Am Nachmittag wurde es dann ernst, die Höhlenretter stiegen in die Große Spielberghöhle ein und begannen mit der Übung. Die Einsatzstelle befand sich ca. eine Kletterstunde vom Höhleneingang entfernt in einer Tiefe von etwa 130 Meter. Die Spielberghöhle ist für ihre langen und teilweisen engen Gänge bekannt. Das Ziel der Übung war die Betreuung und der Transport eines Patienten ohne weiteren Nachschub von Material oder Mannschaften durchzuführen. Es sollte hier ein Einsatz unter Bedingungen einer tiefen Höhle simuliert werden, in denen Rettungsteams autark arbeiten müssen. Zusätzlich zu dem Transport des umfangreichen Rettungsmaterial, das für alle Eventualitäten ausreichen musste, mussten die Retter auch Schlafsack, Isomatte, Biwakmaterial und Verpflegung mitnehmen, da eine Rettung aus einer tiefen Höhle nur mit Biwaks möglich ist. Die Anforderungen bei der Rettung von Johann Westhausers aus dem Riesending im Untersberg vor einem Jahr, bei der viele der Übungsteilnehmer eingesetzt waren, bestimmten auch die Ziele dieser Übung.

Der Patient, ein Freiwilliger der Bergwacht Rosenheim-Samerberg, wurde mittels Seilbahnen, Flaschenzüge und Manneskraft innerhalb von 5 Stunden von der Großen Schlucht über den 15-Meter-Schacht bis unterhalb des Überstiegs in der Größen Spielberghöhle transportiert. Parallel zum Transport wurden immer wieder Stationen des Cave-Link-Systems aufgebaut um mit der Oberfläche Kontakt aufzunehmen und Erfahrungen mit dieser neuen Technik zu sammeln.

Nun galt es für die Höhlenretter sich einen Biwakplatz einzurichten und sich mit warmen Getränke und warmem Essen zu versorgen. Die Temperatur in der Höhle beträgt um die 4°Celsius. Obwohl die Spielberghöhle nur wenige waagrechten, biwaktauglichen Flächen hat, verbrachten alle Retter eine erholsame Nacht. Am bequemsten hatte es der Patient, er hatte sein „Bett“ dabei.

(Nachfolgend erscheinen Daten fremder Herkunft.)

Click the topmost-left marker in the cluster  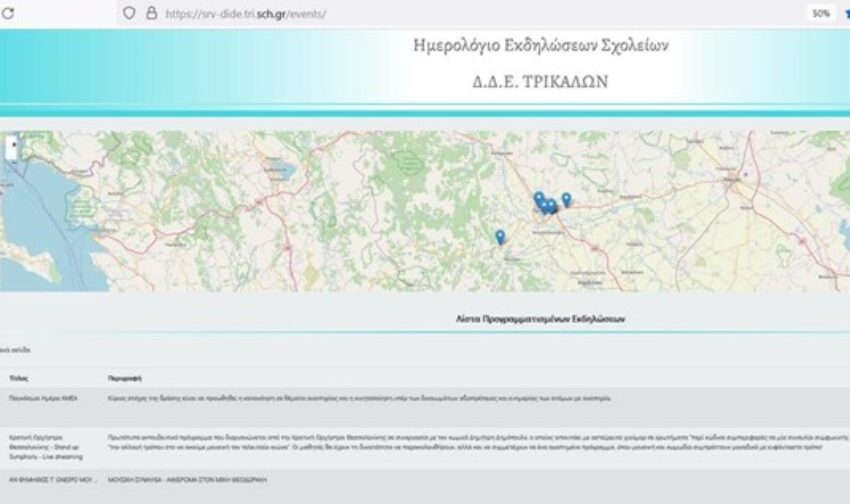(538, 198)
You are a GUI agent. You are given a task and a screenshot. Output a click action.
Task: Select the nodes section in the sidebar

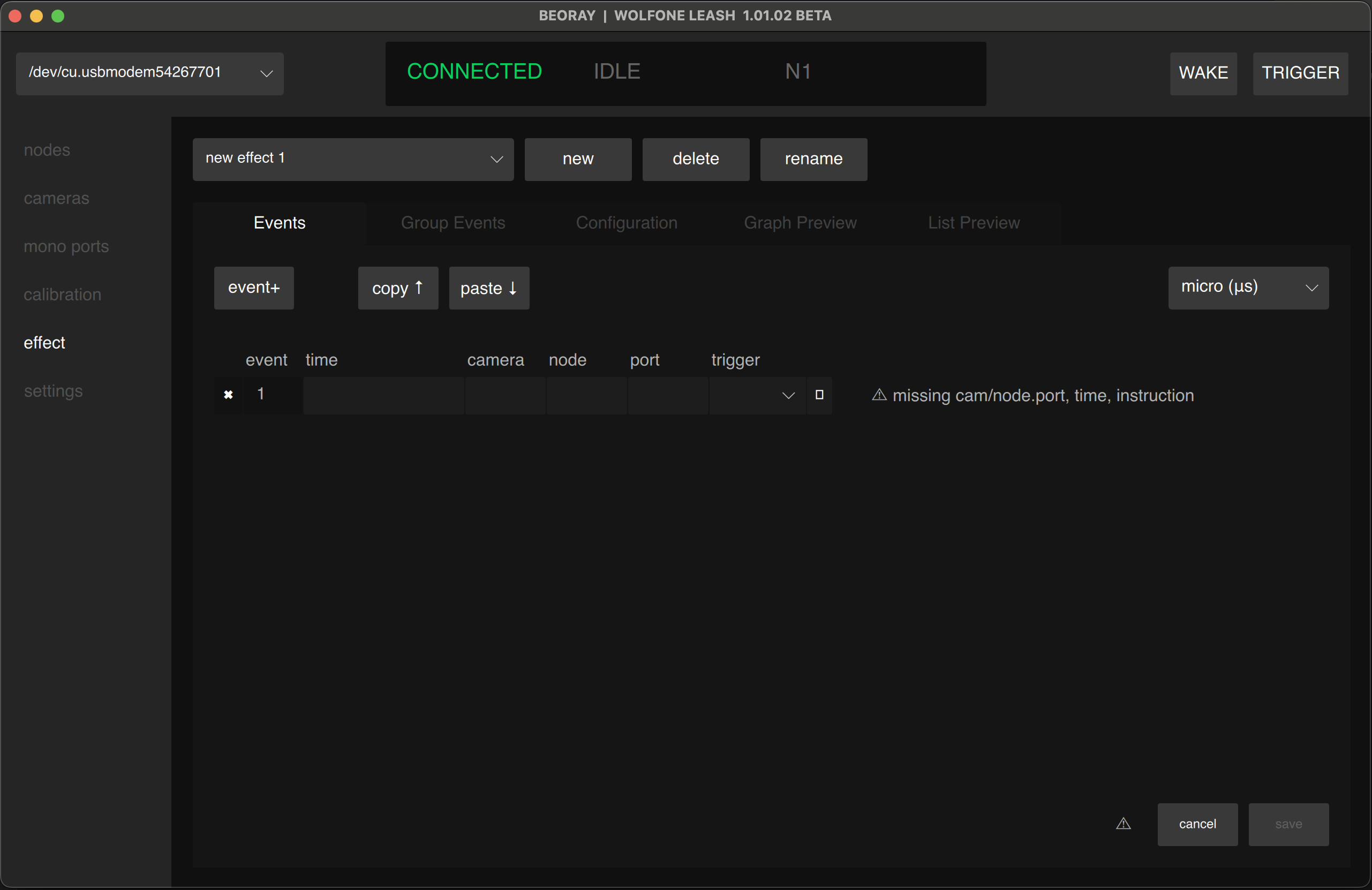pyautogui.click(x=47, y=150)
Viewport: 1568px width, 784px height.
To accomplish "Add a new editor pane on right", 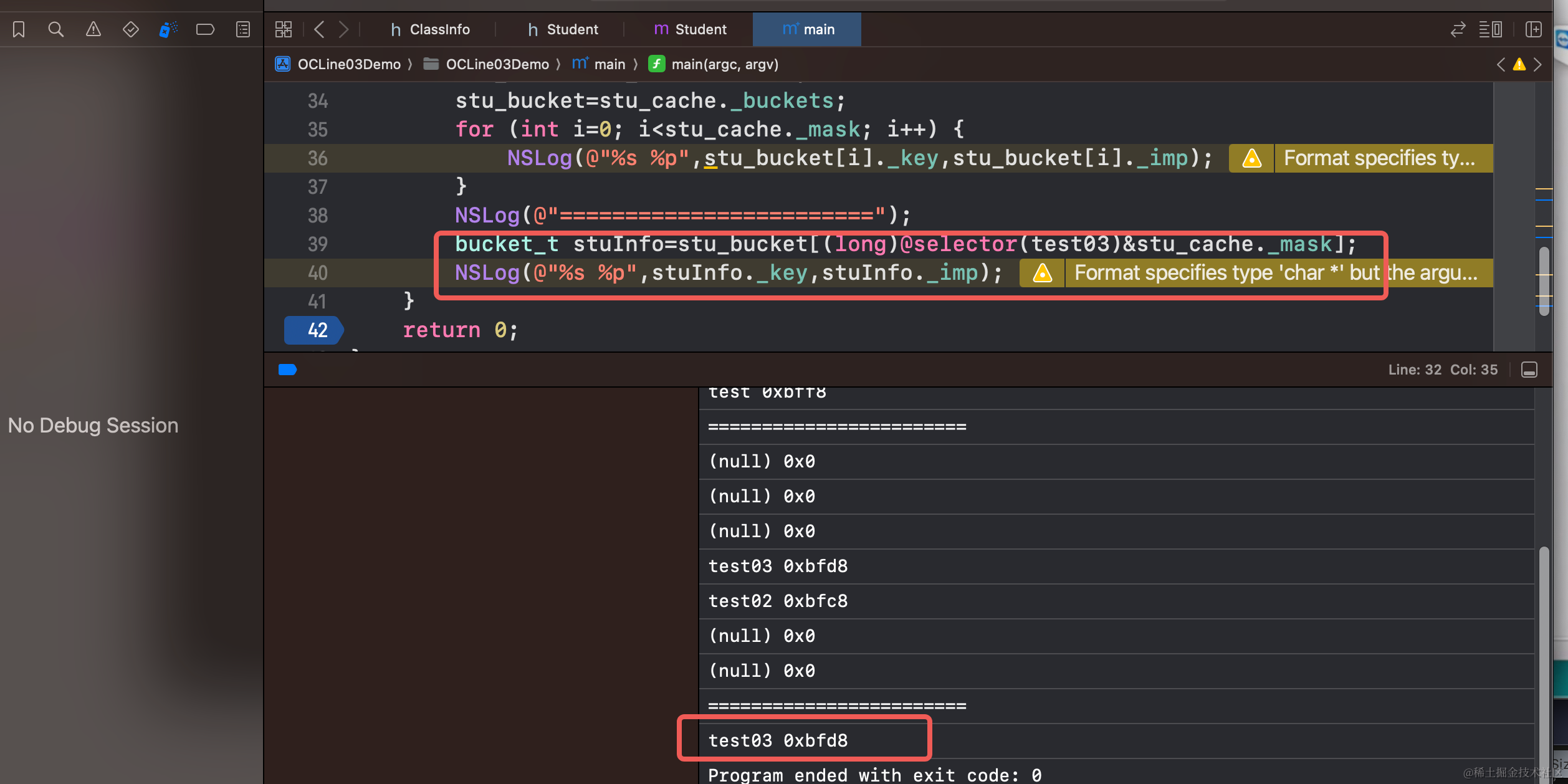I will point(1534,29).
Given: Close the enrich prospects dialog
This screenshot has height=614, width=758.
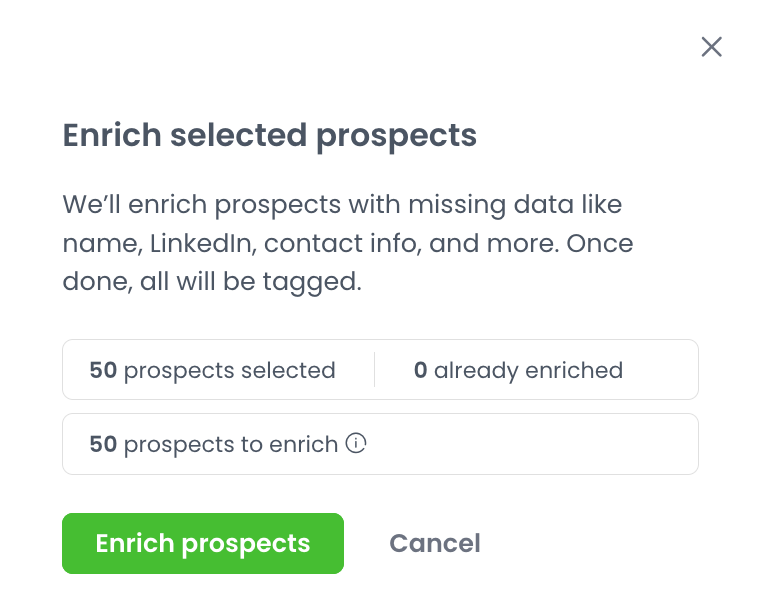Looking at the screenshot, I should coord(711,47).
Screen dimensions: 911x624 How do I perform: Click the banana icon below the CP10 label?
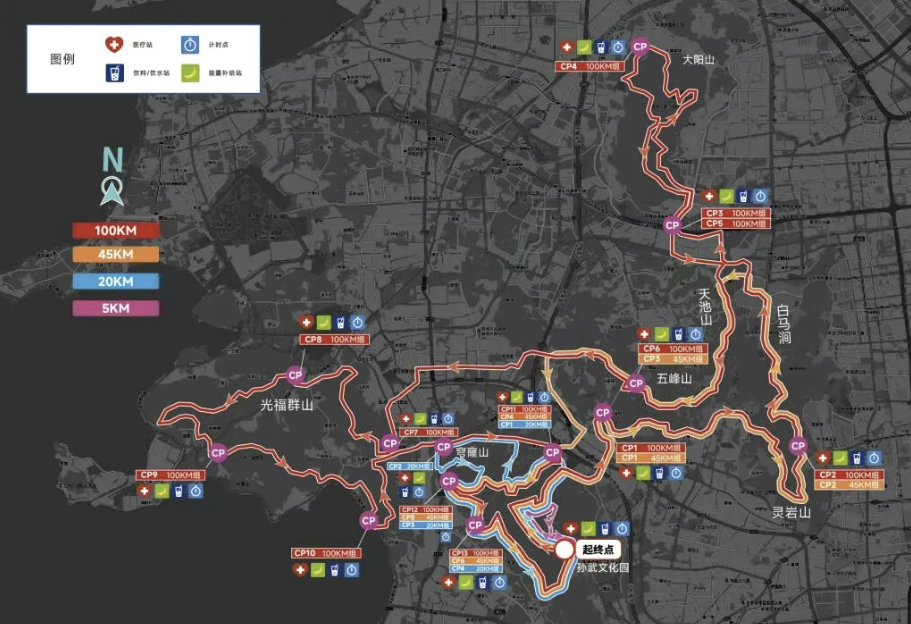[x=318, y=569]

Am Sonntag ging es um 06:30 Uhr in der Früh weiter mit dem Transport des Patienten. Die Retter transportierten ihn über den Überstieg, das Briefkasterl und den oberen Gang bis zum Höhlenausgang. Er erreichte das Tageslicht um 09:30 Uhr und die letzten Höhlenretter verließen die Höhle um 10 Uhr.

Am Höhleneingang wurden die Höhlenretter von den Bergrettern der heimischen Bergwacht Rosenheim-Samerberg mit Frühstück und super Badewetter empfangen.

Die Übung dauerte insgesamt mit Ruhepause 20 Stunden und es waren 16 Höhlenretter der Bergwacht Region Hochland, 3 Einsatzleiter der Bergwacht Einsatzleitgruppe Priental und die Bergwacht Rosenheim-Samerberg beteiligt.